Anyway, on that topic, I wanted to share some welcome feedback I received from our most dedicated correspondent:
A former boss – a Campus Dean to be precise – once told me that if I expected him to read any memo I sent on matters of college policy or procedure, it had better be no more than a single page. Anything that can’t be said in one page isn’t worth saying, he declared.
I foolishly assumed that he was merely displaying a bad case of AADD (Administrator’s Attention Deficit Disorder). I have now read enough “visioning” statements, “mandates,” “core competency” summaries and other glorifications of the next new big thing (purloined from decades-old business magazines and MBA exams) to know that a preference for bullet-points isn’t just a reflection of NRA politics.
I am now convinced that a studied indifference to authentic evidence, an inability to make or understand cogent arguments, and simple failures in common sense are not anomalies in the logic and rhetoric of managerial exposition, but an endemic feature of the current corporate culture.
Any half-way serious analysis of the structure and symbolism of both formal and informal communications from the authorities will immediately reveal that there is no intention to communicate, much less to deliberate, but just to intimidate, distract, obfuscate and misdirect.
And maybe that helps me to articulate my real issue. I’m not concerned with the CEC’s relying on the language of marketing (“Investing in faculty”!) and techniques of marketing because I think that marketing is inherently evil: I’m concerned because the Employer’s exclusive reliance on marketing indicates that the Council is currently unwilling to engage in a thoughtful discussion with faculty — with Ontarians — about the current needs facing the College system.
What’s working in our Colleges? What’s not? Is the status quo truly sufficient for the needs of Ontario’s economy and society? How many students are prospering, and how many are merely getting a piece of paper at the end? Does the College Employer Council believe that it’s actually desirable for over 70% of College faculty to work on one-semester-long contracts? Desirable for faculty to lack ownership over the materials they create? Desirable for faculty to lack the authority to decide whether students are evaluated using written work or multiple choice? And if so, what’s the data behind that belief?
Now, one could certainly argue that there are better forums to have a discussion about how to best ensure that Colleges are able to accomplish their mandate than by trying to hash it out in partisan newsletters in the heat of bargaining. But here’s the point: that debate doesn’t appear to be occurring in any meaningful, influential way anywhere else, at any other time. And the fact that the College Employer Council so far appears unwilling to attempt to seriously engage with those issues (or, indeed, with reasoned principles at all) in its newsletters suggests that there is literally no place for such discussion to occur, in the opinion of College management. It suggests that the College Employer Council appears confident that a serious, influential debate over the needs of an underfunded College system can be replaced with the repeated reassurance that “We have invested in faculty despite a challenging financial environment”.

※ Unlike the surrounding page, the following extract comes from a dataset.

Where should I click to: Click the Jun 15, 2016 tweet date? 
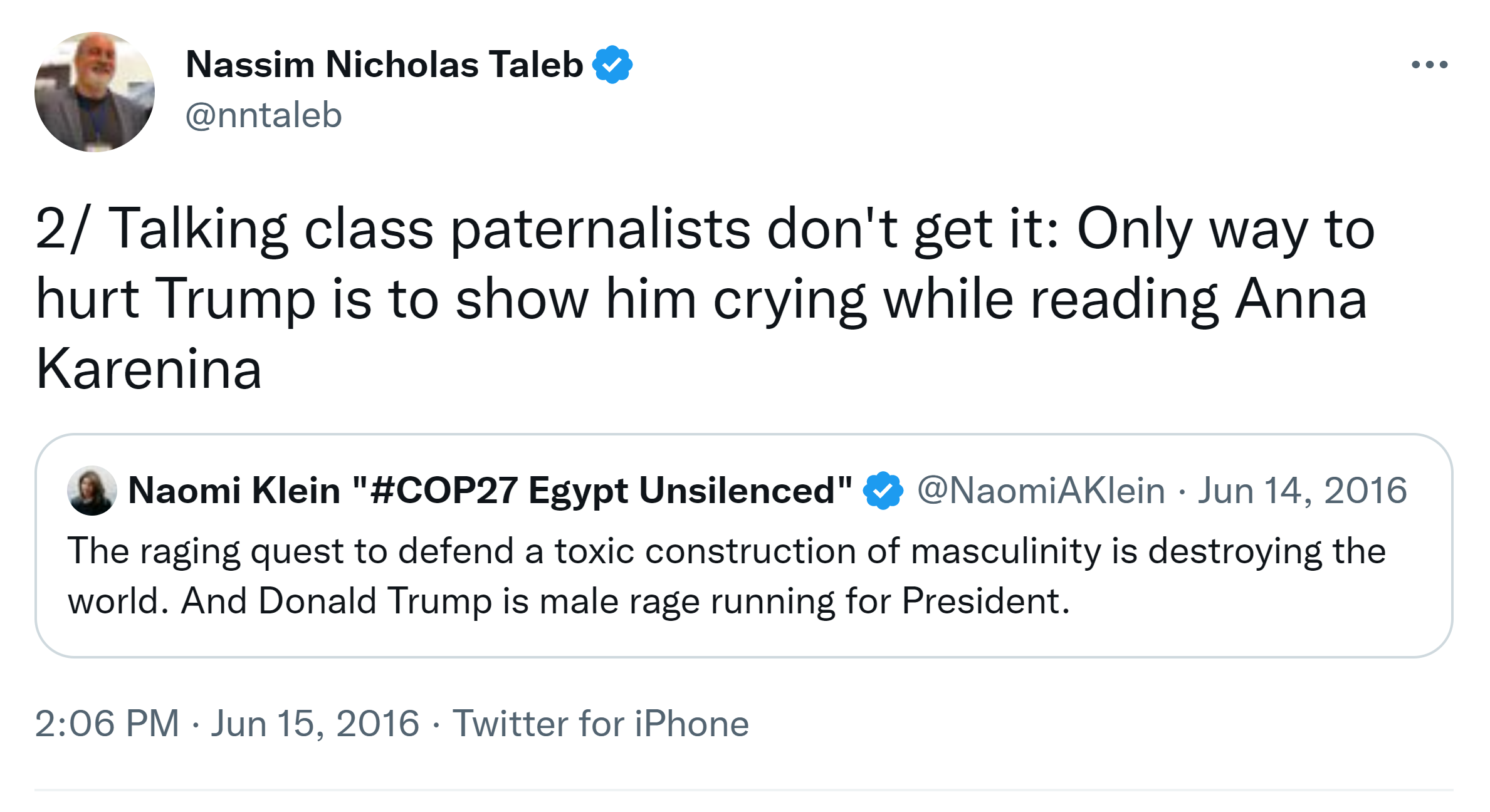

(In truth, it’s probably premature for me to make that claim without first considering whether the above concerns are contradicted or upheld by the Employer Council’s second newsletter — one that was published on July 10, after three days of bargaining had been completed. I invite you to weigh in on that issue, at firstname.lastname@example.org.)
Bargaining resumes this week. It would be interesting to know to what degree the dynamic of the bargaining table reflects the dynamic of messages that have been put forth for public consumption by both sides thus far.